Optimizing Algorithm for Image Translation with maximum common foreground pixel

I'm searching for an algorithm to efficiently determine the optimal translation of one 2D image onto another (limited to x and y axes, without rotation). The goal is to find the maximum common pixel, where pixels are considered black on a white background and vice versa. The foreground-to-background ratio is significantly skewed towards the background.


enter image description here

enter image description here

Here, the best translation is [-171, 97].

I've already implemented an algorithm that compares all pixels and iterates through translations by incrementing x and y. However, this approach is time-consuming. To address this, I've attempted to speed up the process by focusing only on the translation of white pixels to other white pixels in the second image.
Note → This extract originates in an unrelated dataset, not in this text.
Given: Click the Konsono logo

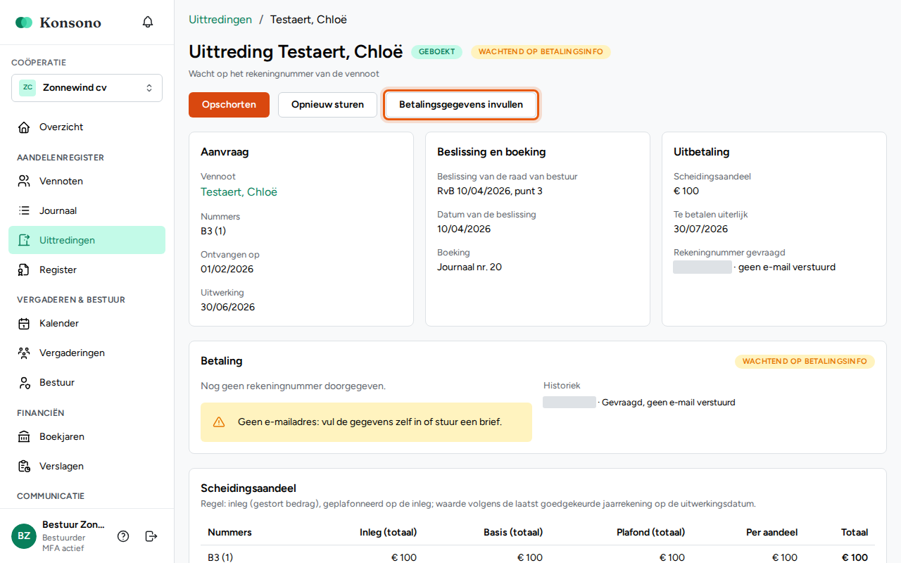Looking at the screenshot, I should tap(58, 23).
Although it works, it's still slow.

Below is the code snippet of my current algorithm (arrayImage is only contains 0 and 1, it's a binary image).

public static int[] findBestTranslation(int[][] arrayImage1, int[][] arrayImage2) {
    int[] bestTranslation = new int[2];
    int bestSimilarity = Integer.MIN_VALUE;

    int img2Length = arrayImage2.length;
    int img2Width = arrayImage2[0].length;
    List<int[]> whitePixelsImage1 = findWhitePixels(arrayImage1);
    List<int[]> whitePixelsImage2 = findWhitePixels(arrayImage2);
    boolean[][] checkedOffsets = new boolean[img2Length * 2][img2Width * 2];
    int i = 0;
    for (int[] pixel1 : whitePixelsImage1) {
        System.out.println(i++ + ": " + bestSimilarity);
        for (int[] pixel2 : whitePixelsImage2) {
            //calculate translation
            int xOffset = pixel2[0] - pixel1[0];
            int yOffset = pixel2[1] - pixel1[1];

            // Check if this offset has been selected before
            if (checkedOffsets[xOffset + img2Length][yOffset + img2Width]) {
            } else {
                checkedOffsets[xOffset + img2Length][yOffset + img2Width] = true;

            int similarity = 0;
            for (int[] pixelNotTranslated : whitePixelsImage1) {
                int xTranslated = pixelNotTranslated[0] + xOffset;
                int yTranslated = pixelNotTranslated[1] + yOffset;
                if (xTranslated >= 0 && xTranslated < img2Length && yTranslated >= 0 && yTranslated < img2Width) {
                    similarity += arrayImage2[xTranslated][yTranslated];

            if (similarity > bestSimilarity) {
                bestSimilarity = similarity;
                bestTranslation[0] = xOffset;
                bestTranslation[1] = yOffset;

    return bestTranslation;


  • I don't speak Java, but I think you want a "phase correlation", which you can do with scikit-image in Python as follows:

    #!/usr/bin/env python3
    import numpy as np
    from skimage import io
    from skimage.registration import phase_cross_correlation
    # Define image names and load them
    im1name = 'MVlJh.png'
    im2name = 'XSj05.png'
    im1 = io.imread(im1name)
    im2 = io.imread(im2name)
    # Peform phase correlation
    shift, error, diffphase = phase_cross_correlation(im1, im2)
    print(f'Detected pixel offset (y, x): {shift}')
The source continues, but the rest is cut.